Submitted to: Journal of Clinical Investigation
Publication Type: Peer Reviewed Journal
Publication Acceptance Date: 9/25/2023
Publication Date: N/A
Citation: N/A

Interpretive Summary: Mutations in the cystic fibrosis (CF) transmembrane conductance regulator (CFTR) gene could cause severe health complications in many organ systems, including the respiratory and digestive systems. Atypical CF is a mild form of CF disorder associated with various mutations. Due to the uncommon presentation, late onset of symptoms, and unknown/uncharacterized mutations, patients with atypical CF usually cannot get a timely diagnosis or optimal treatment. Using a personalized medicine approach, we developed a treatment plan for an atypical CF patient. Specifically, we (1) isolated the intestinal stem cells from the patient and tested the CFTR channel function in these cells. We found the CFTR channel function was impaired but could be rescued by using some currently available CFTR-modulating drugs; (2) identified three CFTR mutations in this patient, P750L, V470M, and N417K, by using genetic sequencing; (3) used several biomedical methods and identified the defects of these CFTR mutations; and (4) based on these experimental data, conducted a clinical study and successfully improved the patient’s health.

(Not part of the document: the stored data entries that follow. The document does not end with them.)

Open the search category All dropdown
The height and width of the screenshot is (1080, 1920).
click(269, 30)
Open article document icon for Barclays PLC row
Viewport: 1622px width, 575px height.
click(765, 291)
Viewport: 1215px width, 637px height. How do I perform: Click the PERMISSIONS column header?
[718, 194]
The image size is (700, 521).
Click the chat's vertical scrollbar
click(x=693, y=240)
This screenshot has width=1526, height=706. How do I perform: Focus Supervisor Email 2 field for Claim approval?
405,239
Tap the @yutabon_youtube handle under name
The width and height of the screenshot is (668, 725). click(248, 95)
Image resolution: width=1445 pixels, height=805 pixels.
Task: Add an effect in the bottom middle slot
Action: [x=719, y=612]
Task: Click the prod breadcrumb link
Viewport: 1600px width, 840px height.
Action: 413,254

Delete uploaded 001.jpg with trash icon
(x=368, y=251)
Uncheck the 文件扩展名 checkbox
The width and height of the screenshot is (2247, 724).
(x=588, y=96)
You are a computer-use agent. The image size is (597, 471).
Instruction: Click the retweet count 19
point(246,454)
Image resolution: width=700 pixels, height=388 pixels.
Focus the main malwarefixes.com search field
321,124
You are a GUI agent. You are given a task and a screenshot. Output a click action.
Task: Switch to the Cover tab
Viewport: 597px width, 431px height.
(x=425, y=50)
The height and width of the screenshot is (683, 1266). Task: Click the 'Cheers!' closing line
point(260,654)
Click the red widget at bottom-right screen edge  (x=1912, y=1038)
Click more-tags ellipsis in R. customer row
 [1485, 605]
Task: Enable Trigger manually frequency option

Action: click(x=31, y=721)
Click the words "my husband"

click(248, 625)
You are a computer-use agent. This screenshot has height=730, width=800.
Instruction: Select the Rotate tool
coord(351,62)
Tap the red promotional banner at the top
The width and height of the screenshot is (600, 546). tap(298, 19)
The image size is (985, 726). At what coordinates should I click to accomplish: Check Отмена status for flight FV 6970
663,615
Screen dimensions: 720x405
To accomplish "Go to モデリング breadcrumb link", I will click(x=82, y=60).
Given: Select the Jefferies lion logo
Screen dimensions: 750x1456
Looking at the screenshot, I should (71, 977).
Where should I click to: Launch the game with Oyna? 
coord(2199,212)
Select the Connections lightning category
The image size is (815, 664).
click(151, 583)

Technical Abstract: Mutations in the cystic fibrosis (CF) transmembrane conductance regulator (CFTR) gene could cause severe health complications in many organ systems, including the respiratory and digestive systems. Atypical CF is a mild form of CF disorder associated with various mutations. Due to the uncommon presentation, late onset of symptoms, and unknown/uncharacterized mutations, patients with atypical CF usually cannot get a timely diagnosis or optimal treatment. Using a personalized medicine approach, we developed a treatment plan for an atypical CF patient. Specifically, we first tested the CFTR channel activity using the forskolin (FSK)-induced swelling assay in intestinal organoids derived from the patient. We found residual CFTR channel activity in these organoids, and, more importantly, CFTR modulators could significantly augment CFTR channel function. We next used Whole Exome Sequencing (WES) and Variant Analysis to identify her specific mutations. We identified three compound heterozygous mutations: c.2249C>T (p.P750L), c.1408G>A (p.V470M), and c.1251C>A (p.N417K), among which the channel function and nature of defects for both V470M and N417K mutations were not previously characterized. To understand the defects associated with these mutations, we used whole cell patch clamp and Western blotting to study mutant CFTR expression, maturation, and channel function. We found that P750L has the features of Class II CFTR mutations, whereas V470M/N417K exhibits characteristics of Class II, III, and IV mutations. All these mutations responded well to Trikafta® treatment, with channel functions reaching wild-type (WT)-CFTR level. Collectively, our in vitro data correlate with the clinical features of this patient and validate the option of using Trikafta® for her therapy. Indeed, after 18 months of Trikafta® treatment, we observed significant improvement in this patient's symptoms and major clinical parameters. Our study suggests that a personalized medicine approach can be used to care for CF patients with atypical symptoms and/or rare CFTR mutations.